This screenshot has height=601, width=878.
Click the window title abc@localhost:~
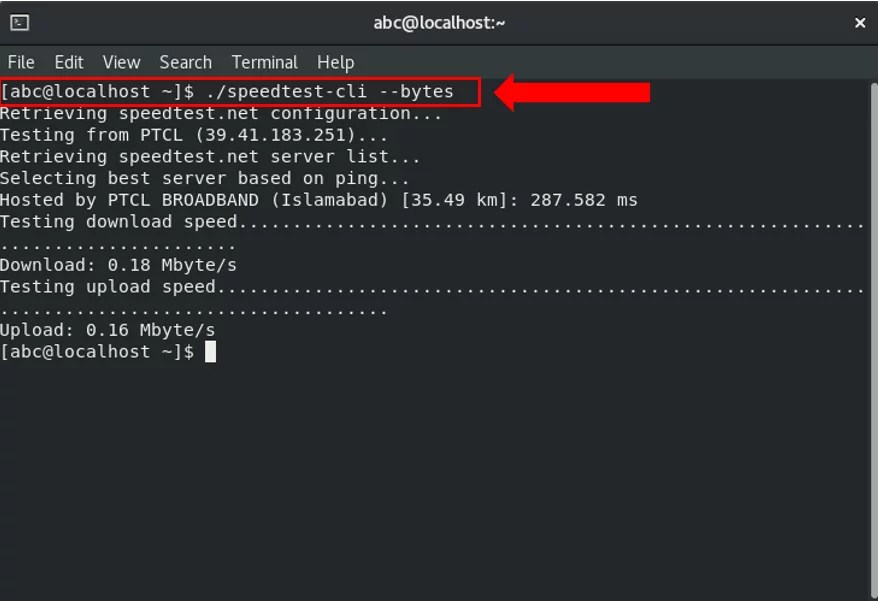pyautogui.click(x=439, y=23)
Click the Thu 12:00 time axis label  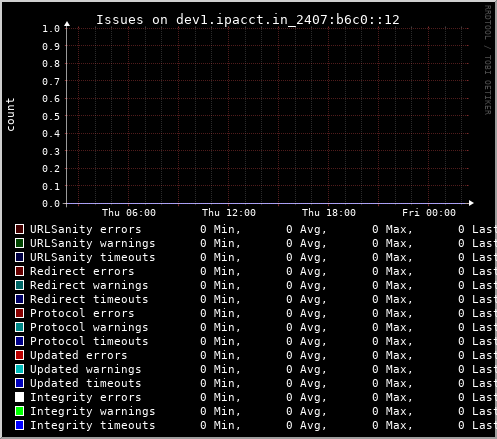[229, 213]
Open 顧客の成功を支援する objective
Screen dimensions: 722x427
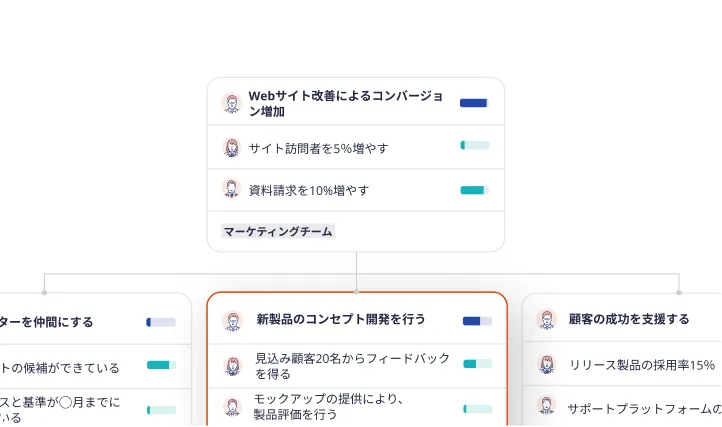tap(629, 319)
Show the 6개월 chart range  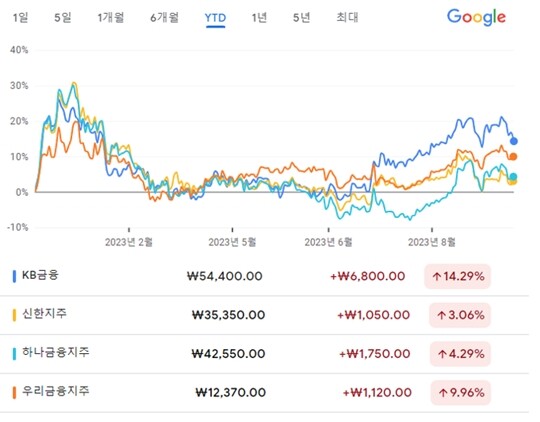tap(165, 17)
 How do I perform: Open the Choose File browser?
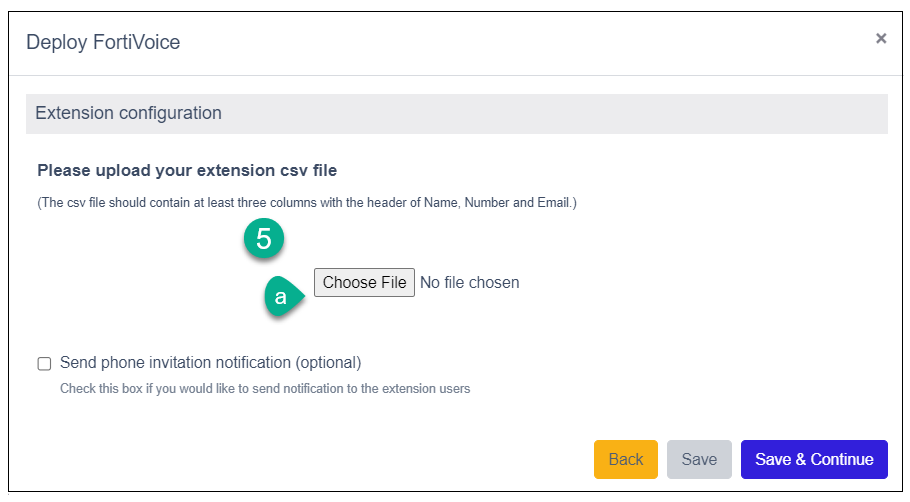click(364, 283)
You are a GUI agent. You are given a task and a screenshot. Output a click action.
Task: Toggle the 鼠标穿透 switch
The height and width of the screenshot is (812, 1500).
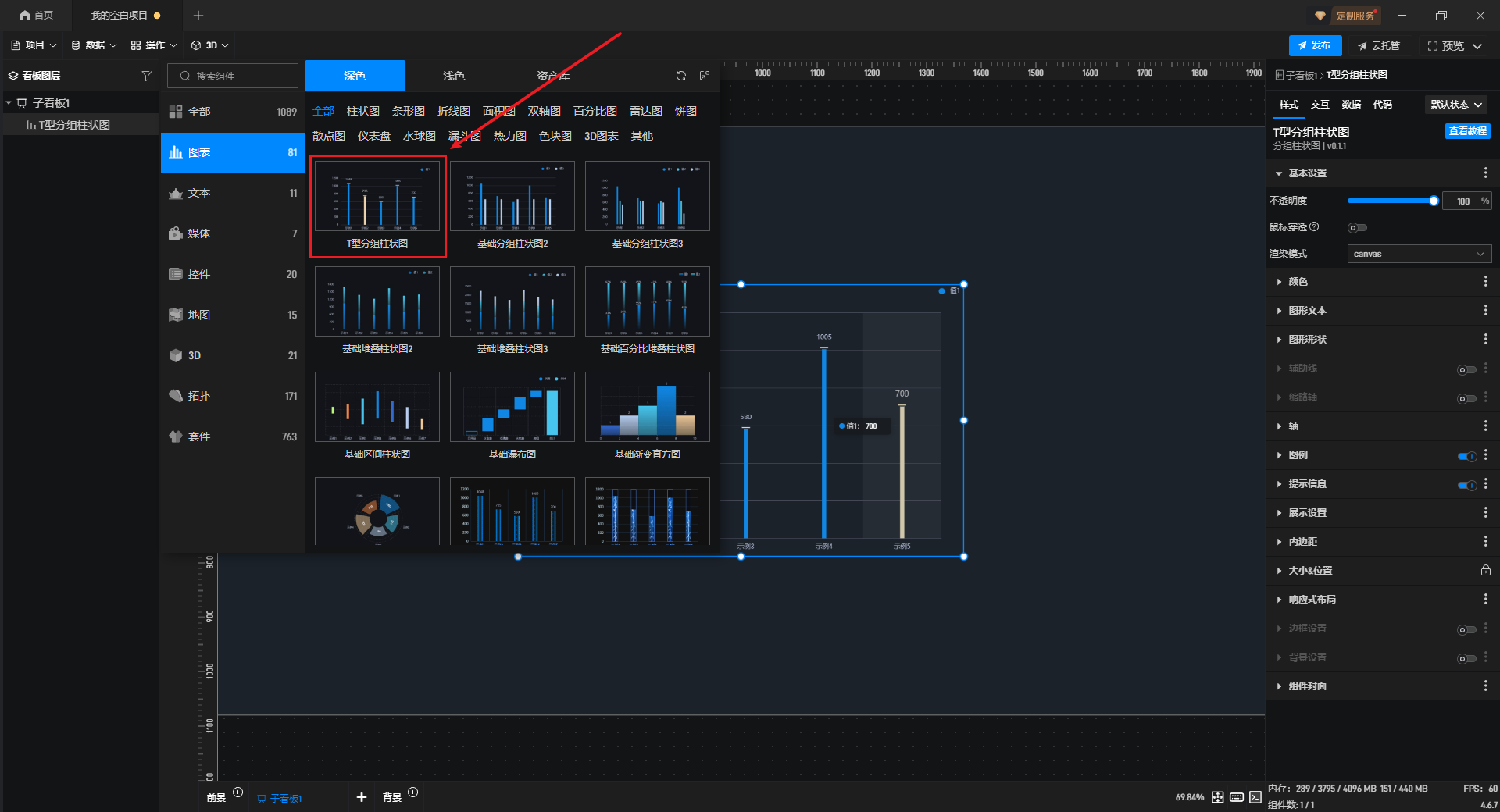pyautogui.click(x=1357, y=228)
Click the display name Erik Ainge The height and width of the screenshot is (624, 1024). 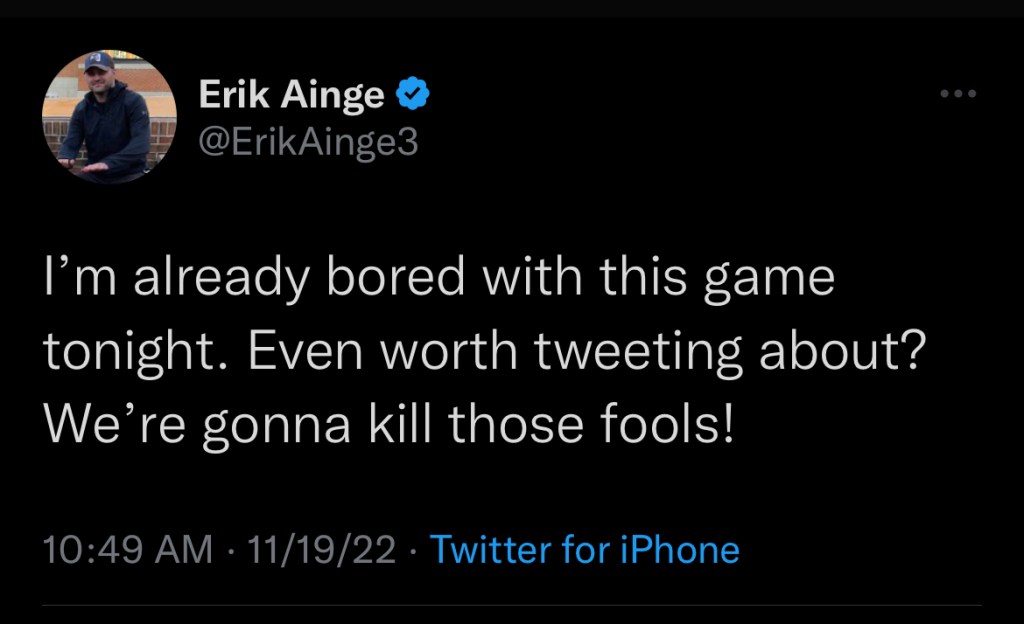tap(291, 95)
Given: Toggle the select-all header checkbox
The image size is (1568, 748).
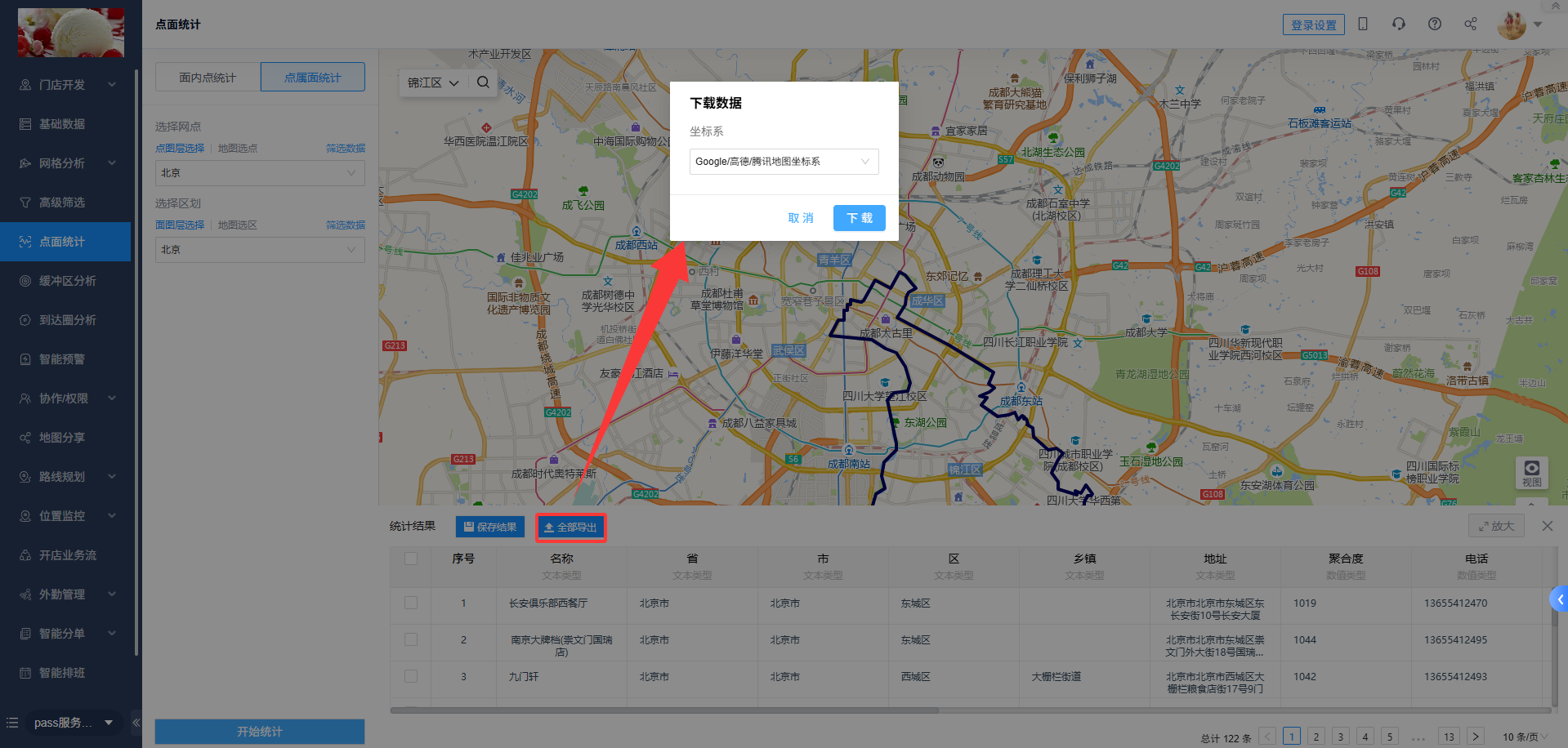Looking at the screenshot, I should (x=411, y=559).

———

Your goal: Leave out the pictures, and retype exactly the lines from the one containing "Given: Toggle the select-all header checkbox" through the last line of the data above, no more and no less.

Task output:
Given: Toggle the select-all header checkbox
The image size is (1568, 748).
Looking at the screenshot, I should (x=411, y=559).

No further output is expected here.